I've sometimes said that the "evil" version of me would make a good press secretary, because I think I'd be very good at spinning effectively. This is a version of that -- if you're a journalist, you know how the narrative machine works, and knowing how it works you also know how to break the machine. And as parts of a political toolkit this is very effective; arguably even necessary, even as it is also intentionally manipulative and kind of hackish. The reason "evil" me is a Press Secretary rather than actual me is that in real life I don't have the stomach for that sort of work. Which is not the same thing as saying that either I or the people I admire are perfectly virtuous or fair-minded in how we relate to our own interlocutors. We have times our biases shine through too. But there is, I submit, a difference between unknowingly being swayed by one's personal biases, or even a temporary lapse acknowledged as a wrong, and knowingly and self-consciously trying to align one's work product with one's biases to the maximum extent possible.

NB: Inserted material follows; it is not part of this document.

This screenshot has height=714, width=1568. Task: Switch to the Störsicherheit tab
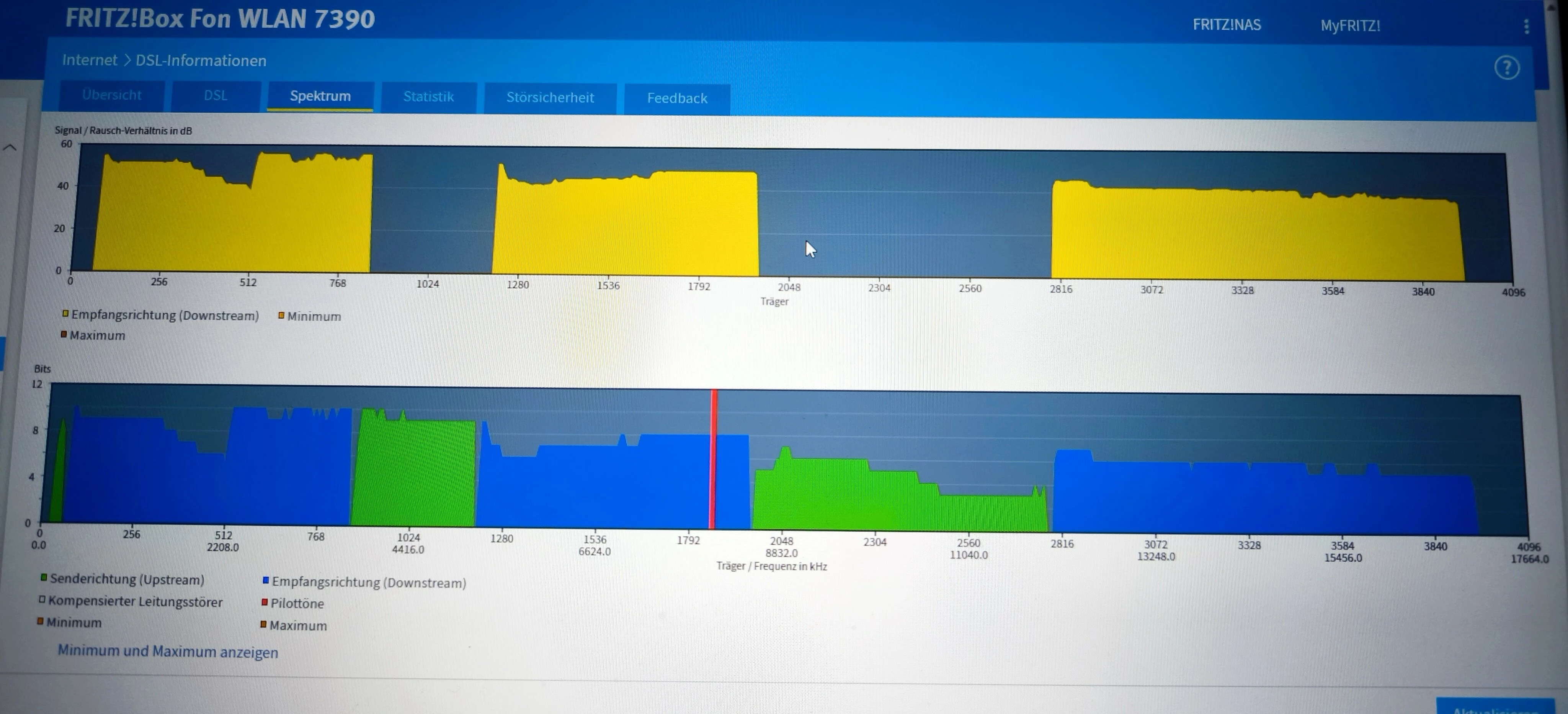pos(550,97)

In any event, I suspect the people who do this are in fact decently self-conscious about what they're doing -- they don't (contra Kredo) actually think they're not engaged in opinion; they're relatively open about their agenda. Press them, and they might say something like "all news coverage has a political agenda behind it; the difference is that we are self-conscious about it, whereas the people who think they're doing straight news are more likely to be unconsciously parroting orthodox Pablum without recognizing that's a view too." And I have some sympathy for that critique, actually. We all could stand to be more reflective on what our biases and presuppositions are. But I also think there is a difference between actually trying to understand issues on their own terms and be fair to subjects one is covering, versus just going through the motions of it because "hey, everyone has an agenda right?" Such is the curse of many liberal values (objectivity, neutrality, even-handedness, etc.): they're simultaneously impossible to achieve, and yet things are so much worse when people stop even trying to achieve them.

Demystifying the very much non-neutral "mainstream" coverage norms need not necessarily take the form of "replicating those norms, but intentionally and in service of a different political program." But in practice, it often does, and the result is I think work product that is very slick, very effective for its chosen audience, and very dangerous for the project of fair-minded discourse.